• [WHAT IS NEEDED]
Go to the line in the entries below that holds "[Navigate right] (1308, 1288)" and repeat exactly from there through the line that holds "View Ties (1533, 1119)", inclusive.

• [PROVIDED RECORDS]
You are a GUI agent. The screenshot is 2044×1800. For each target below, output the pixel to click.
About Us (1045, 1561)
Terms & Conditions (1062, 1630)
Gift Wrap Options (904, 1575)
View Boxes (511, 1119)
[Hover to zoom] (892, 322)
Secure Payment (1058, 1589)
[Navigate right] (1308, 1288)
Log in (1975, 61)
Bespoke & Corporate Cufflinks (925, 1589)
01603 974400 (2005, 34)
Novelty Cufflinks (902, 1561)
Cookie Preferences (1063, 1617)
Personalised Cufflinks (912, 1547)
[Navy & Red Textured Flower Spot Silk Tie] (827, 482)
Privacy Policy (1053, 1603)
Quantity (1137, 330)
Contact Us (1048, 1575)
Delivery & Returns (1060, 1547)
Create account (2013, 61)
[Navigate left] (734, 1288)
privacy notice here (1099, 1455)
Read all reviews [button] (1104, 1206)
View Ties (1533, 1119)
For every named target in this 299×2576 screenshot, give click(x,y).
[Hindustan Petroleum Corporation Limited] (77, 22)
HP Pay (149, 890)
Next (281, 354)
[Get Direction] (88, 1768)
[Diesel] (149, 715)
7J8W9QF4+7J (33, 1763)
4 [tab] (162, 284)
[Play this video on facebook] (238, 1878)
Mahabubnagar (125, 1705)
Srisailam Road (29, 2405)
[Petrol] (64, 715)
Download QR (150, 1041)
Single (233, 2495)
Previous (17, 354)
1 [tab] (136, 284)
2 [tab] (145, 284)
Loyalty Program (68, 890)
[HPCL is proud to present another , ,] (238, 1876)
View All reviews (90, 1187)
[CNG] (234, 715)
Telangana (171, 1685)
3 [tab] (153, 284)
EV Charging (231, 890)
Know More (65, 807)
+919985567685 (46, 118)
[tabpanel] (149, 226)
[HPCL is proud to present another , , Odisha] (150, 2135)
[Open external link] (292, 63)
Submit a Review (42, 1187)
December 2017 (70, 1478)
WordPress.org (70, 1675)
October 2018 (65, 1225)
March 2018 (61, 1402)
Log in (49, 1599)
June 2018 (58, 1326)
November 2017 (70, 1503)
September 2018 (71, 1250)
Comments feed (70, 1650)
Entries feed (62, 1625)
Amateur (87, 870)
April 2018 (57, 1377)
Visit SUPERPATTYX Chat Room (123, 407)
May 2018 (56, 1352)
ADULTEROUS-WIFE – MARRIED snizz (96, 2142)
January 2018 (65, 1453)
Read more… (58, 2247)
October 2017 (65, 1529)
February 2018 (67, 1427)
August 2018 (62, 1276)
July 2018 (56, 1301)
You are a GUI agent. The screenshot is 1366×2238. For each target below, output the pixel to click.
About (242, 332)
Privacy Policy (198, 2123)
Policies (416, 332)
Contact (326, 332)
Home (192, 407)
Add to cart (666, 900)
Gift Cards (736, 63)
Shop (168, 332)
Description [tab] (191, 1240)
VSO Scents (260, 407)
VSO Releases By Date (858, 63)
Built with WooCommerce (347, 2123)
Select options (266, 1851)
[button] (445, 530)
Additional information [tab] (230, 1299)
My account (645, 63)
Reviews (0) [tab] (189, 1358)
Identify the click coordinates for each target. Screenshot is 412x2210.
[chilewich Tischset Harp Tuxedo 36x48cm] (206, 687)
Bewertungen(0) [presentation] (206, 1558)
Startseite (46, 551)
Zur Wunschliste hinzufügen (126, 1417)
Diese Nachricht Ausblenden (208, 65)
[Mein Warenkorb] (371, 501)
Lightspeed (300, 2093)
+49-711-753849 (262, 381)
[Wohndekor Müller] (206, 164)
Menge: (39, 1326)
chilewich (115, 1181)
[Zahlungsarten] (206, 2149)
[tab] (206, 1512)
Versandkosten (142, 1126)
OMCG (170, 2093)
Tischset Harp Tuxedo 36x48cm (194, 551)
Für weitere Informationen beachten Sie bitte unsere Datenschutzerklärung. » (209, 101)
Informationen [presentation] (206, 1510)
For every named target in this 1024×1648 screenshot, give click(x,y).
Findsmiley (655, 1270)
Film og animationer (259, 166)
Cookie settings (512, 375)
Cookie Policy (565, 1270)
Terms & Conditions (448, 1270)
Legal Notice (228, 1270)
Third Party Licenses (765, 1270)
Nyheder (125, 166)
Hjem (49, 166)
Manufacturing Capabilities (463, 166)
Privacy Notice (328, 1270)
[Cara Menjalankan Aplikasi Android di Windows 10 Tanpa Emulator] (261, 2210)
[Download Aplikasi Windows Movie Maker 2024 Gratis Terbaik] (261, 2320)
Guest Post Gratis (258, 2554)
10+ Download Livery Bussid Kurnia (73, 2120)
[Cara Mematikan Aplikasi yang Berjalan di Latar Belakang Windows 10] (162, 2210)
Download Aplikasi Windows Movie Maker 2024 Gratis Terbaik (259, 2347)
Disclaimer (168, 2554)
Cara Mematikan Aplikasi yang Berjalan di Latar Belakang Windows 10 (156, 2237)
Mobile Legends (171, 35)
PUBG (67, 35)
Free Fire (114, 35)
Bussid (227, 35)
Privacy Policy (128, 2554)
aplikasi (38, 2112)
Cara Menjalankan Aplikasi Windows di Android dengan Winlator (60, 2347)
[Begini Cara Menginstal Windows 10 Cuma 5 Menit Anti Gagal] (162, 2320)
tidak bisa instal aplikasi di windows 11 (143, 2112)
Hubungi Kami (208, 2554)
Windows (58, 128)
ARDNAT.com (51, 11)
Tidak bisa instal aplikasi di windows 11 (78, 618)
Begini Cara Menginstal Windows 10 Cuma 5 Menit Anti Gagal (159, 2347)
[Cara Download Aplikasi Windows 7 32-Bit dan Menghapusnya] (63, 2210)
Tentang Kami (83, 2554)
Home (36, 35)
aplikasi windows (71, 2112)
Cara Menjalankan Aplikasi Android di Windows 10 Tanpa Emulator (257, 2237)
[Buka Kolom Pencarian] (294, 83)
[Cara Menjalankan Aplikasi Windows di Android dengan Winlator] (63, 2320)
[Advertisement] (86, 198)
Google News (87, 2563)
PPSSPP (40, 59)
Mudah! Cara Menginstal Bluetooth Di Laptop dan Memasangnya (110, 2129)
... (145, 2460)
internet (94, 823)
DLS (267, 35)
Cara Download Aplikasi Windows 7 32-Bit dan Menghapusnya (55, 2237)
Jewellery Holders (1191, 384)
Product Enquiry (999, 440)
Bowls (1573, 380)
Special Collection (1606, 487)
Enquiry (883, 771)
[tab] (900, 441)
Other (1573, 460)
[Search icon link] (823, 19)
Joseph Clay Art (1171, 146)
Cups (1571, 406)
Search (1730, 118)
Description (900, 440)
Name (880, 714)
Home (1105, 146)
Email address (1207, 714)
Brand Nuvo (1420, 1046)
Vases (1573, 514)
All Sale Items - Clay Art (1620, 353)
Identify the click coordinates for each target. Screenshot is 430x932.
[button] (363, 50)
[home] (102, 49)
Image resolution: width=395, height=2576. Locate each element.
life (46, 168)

• [PROBLEM SOLUTION]
[Navigate right] (1308, 1288)
Log in (1975, 61)
Bespoke & Corporate Cufflinks (925, 1589)
01603 974400 (2005, 34)
Novelty Cufflinks (902, 1561)
Cookie Preferences (1063, 1617)
Personalised Cufflinks (912, 1547)
[Navy & Red Textured Flower Spot Silk Tie] (827, 482)
Privacy Policy (1053, 1603)
Quantity (1137, 330)
Contact Us (1048, 1575)
Delivery & Returns (1060, 1547)
Create account (2013, 61)
[Navigate left] (734, 1288)
privacy notice here (1099, 1455)
Read all reviews [button] (1104, 1206)
View Ties (1533, 1119)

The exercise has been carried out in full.